Policy brief 17: Trade can induce climate-resilient reforms for food security in Africa
Commodity-based economic growth that has driven Africa’s development in the past decades is now in jeopardy owing to the impact of climate change on natural resources and agricultural commodities. The effects of temperature on the aggregated macroeconomic productivity in poor countries have been found to be linearly related1 to an increase in temperature, primarily through the effects of temperature on workers and crops. Lobell and others (2011)2 demonstrated the nonlinearity between warming and yield relationships in African maize, in particular how the final yield of maize under rain-fed conditions was reduced by 1 per cent for every day spent above 30oC, even by just one additional degree. Through those findings, it was underscored that approximately 65 per cent of Africa’s maize-growing areas will experience temperature-induced yield losses at 1oC of warming, even under optimal rain-fed management.

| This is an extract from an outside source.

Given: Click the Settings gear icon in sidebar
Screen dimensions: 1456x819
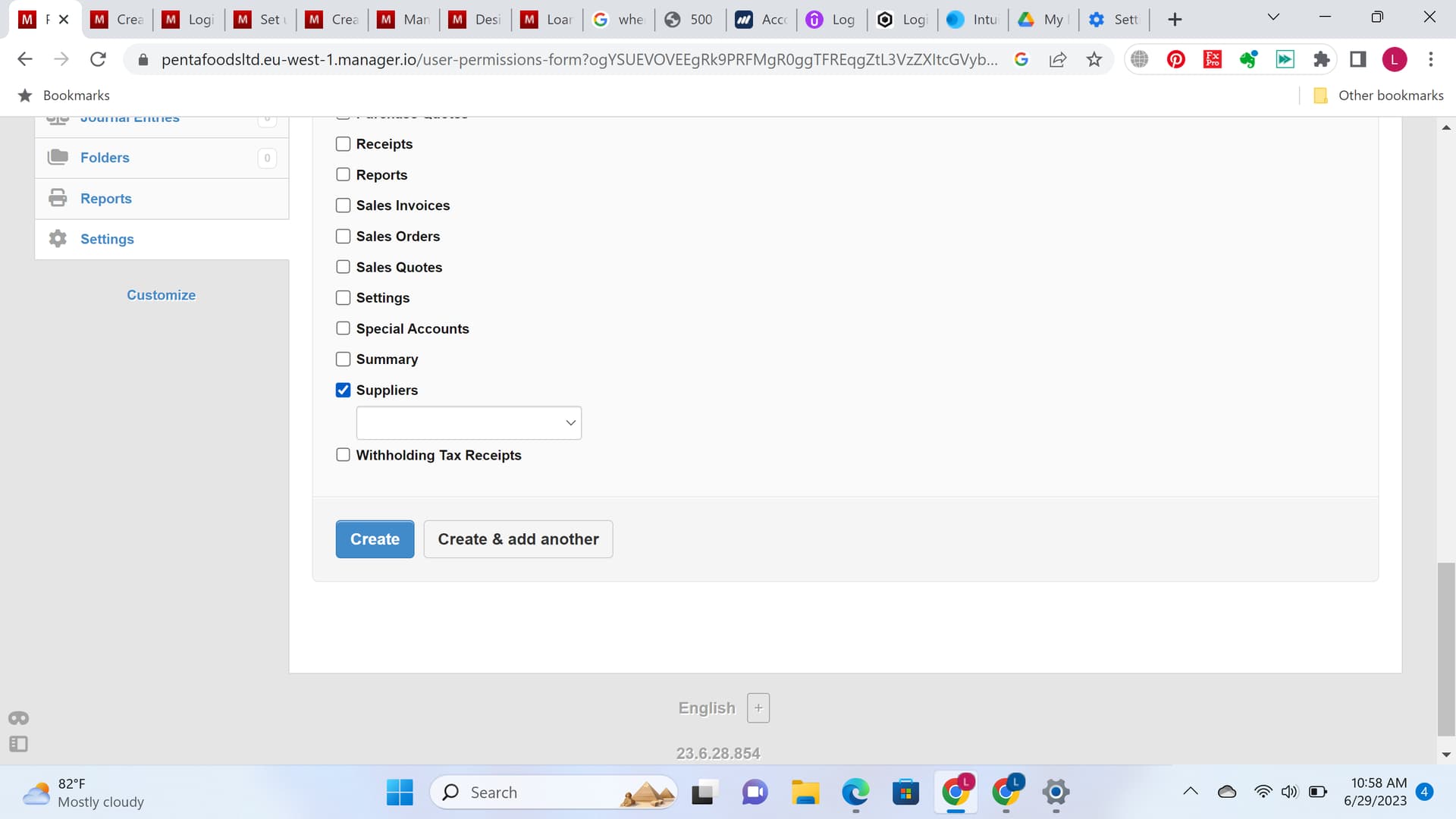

Emerging scientific evidence further suggests that climate-response measures will require crop varieties better suited to new climatic conditions, following the severity of the impact of climate change on agricultural production in Africa. Higher temperatures are shortening the length of the growing period of crops, in particular during the period when there is an accumulation of biomass and yield.3 Unfortunately, the rapid rise in temperature in the tropics limits the ability to intervene using breeding and adoption of new varieties of maize, for example, which requires up to 30 years to fully develop. The situation is made worse by recurrent drought that is redefining the production areas of key base crops, such as maize, which is widely consumed by some 300 million people in Africa as a staple food. Similarly, there are correlations reported between the spatial patterns of yield losses in maize with the spatial patterns in increased aridity in sub-Saharan Africa.